Page 85 of Twenty Years Later

Her eyes changed from worried to grateful. "Thank you, Alex. You are truly amazing. You know that?"

I had to smile at that. Jayda calling me amazing felt pretty damn good.

"Dad? Sorry about that," she said, bringing the phone to the bed as I stood up to grab my clothes.

The timing sucked, but I knew we still had tonight and tomorrow. And I knew now that we had the doctor's okay, we'd definitely make the most of it.

Chapter Thirty-One

Jayda

After getting dressed, Alex sat on the bed next to me, holding my hand through the entire conversation. The phone call wasn't easy. It broke my heart to hear my dad finally admitting that he was worried about my mom. Part of me was relieved, though, because I really needed his help if we were going to try to figure this thing out.

And Alex sitting beside me and stroking my hand? His support meant the absolute world to me.

We had talked about this on the phone, and he knew how hard it was to be in the so-called "sandwich generation," where we had to worry about our aging parents while raising our own kids. Thankfully, his parents were in great health. And my parents had been relatively healthy... until now it seemed.

But I knew that others had it worse. I had a good friend in New York whose mom with COPD had moved in with her, and she already had her hands full with a husband and three children. And other friends had already lost one or both of their parents.

As Blake used to say, "It could always get worse," a weirdly comforting thought and reminder that you better appreciate what you had now.

My dad wasn't the biggest talker, and he certainly didn't go into details about his feelings and worries, but we settled on a plan that the three of us would go to the doctor's appointment together. And maybe between us all, we'd be able to get to the bottom of it with her doctor.

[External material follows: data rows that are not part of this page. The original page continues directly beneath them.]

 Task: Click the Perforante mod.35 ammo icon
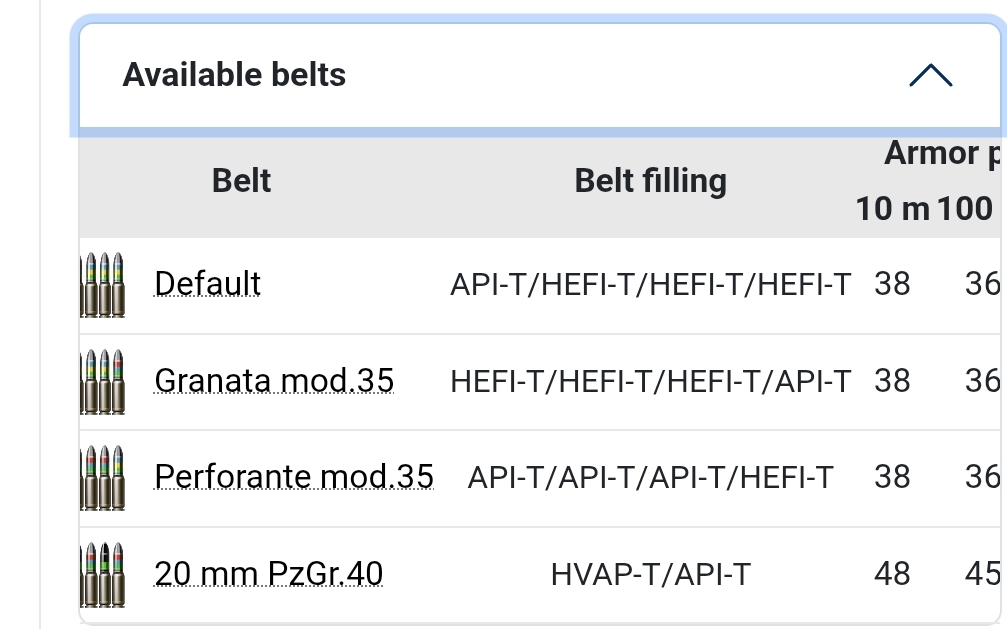pyautogui.click(x=103, y=478)
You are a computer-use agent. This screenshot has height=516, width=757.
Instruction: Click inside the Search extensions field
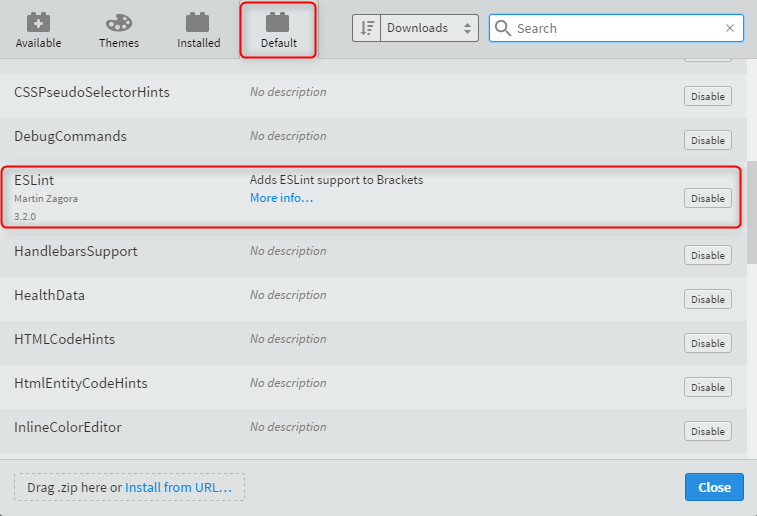(617, 28)
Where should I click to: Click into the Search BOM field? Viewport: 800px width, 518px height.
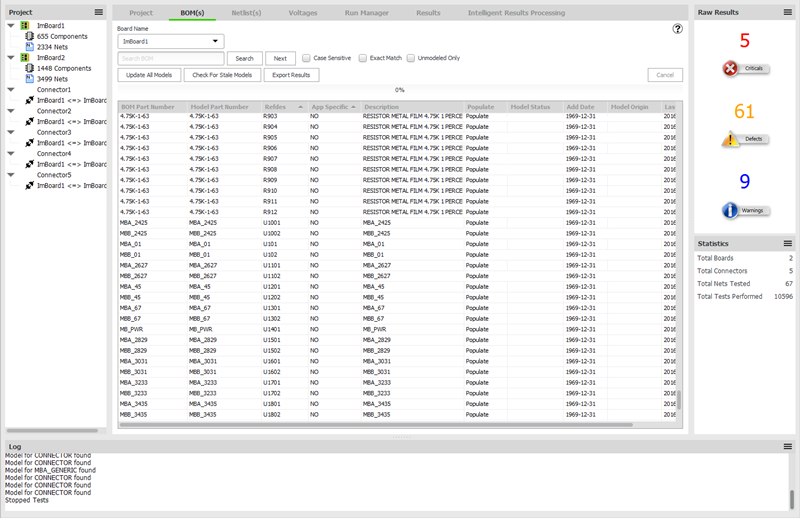click(171, 59)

When I hung up, I felt completely wrung out and emotional. My dad acting vulnerable and needing my help was something new to me. And I hated to see it.

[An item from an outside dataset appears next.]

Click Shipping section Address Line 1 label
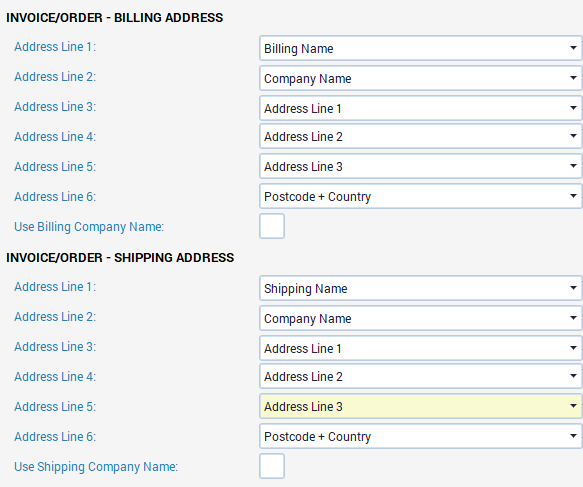Screen dimensions: 583x487 coord(55,287)
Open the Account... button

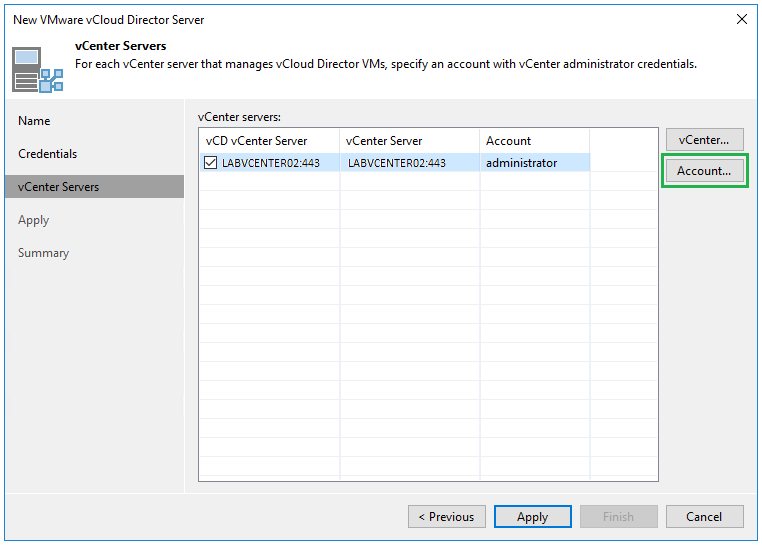(x=704, y=171)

To top it all off, I still hadn't told them about my pregnancy. I just didn't know how to handle it. I knew they'd worry. And I was waiting to tell them about it when I was hopefully a little more certain about where Alex and I stood.

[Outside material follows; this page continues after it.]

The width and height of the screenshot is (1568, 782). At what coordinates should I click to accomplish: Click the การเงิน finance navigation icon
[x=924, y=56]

But right now, I didn't know. I didn't know anything. All I knew was that Alex wanted to be here for me through the pregnancy. But I still didn't know what that meant. For now. Or for the future.

"I bet that was hard," Alex said, his hand still gripping mine, his voice laced with empathy.

"Yeah. It was." I sighed. "But at least we're moving in the right direction. I just hate seeing my dad like that. He's always been the strong one, taking care of us, helping me."

Alex let go of my hand to wrap his arms around me and hold me. "I'm so sorry."

I let his strength pour into me and comfort me. Something about his body surrounding mine made me feel better, making my thoughts turn back to Alex.

Alex.

My heart literally ached with how much I loved him. But while I desperately wanted to tell him, I was also gun-shy to say those three little words to him, words I hadn't said to a man since that night Blake had died.

"You know I'm going to be here for you," he said, "and help you through this too."

I pulled away to look up at him. "You are?"

He nodded. "Absolutely, I am."

"But how?" I didn't want to interrogate him or seem too needy, but damn it, I was ready to hear some specifics.

He reached up to sweep a lock of my hair out of my eyes. "Well, I've been talking to the powers-that-be at the clinic and they're working with me to move some patients, reschedule others, so I can have big chunks of time to come up here and be with you."

That sounded amazing, but I wanted more, and I didn't know what to say.

"And in a few months, maybe even weeks," Alex continued, "my patients will be mostly phased out so I can move up here."

I felt my jaw drop at those words. He'd just kind of slipped it in there like it was nothing. But it was everything.Everything. Did he really mean that? I couldn't quite take it in.

Alex was seriously going to move to Maine?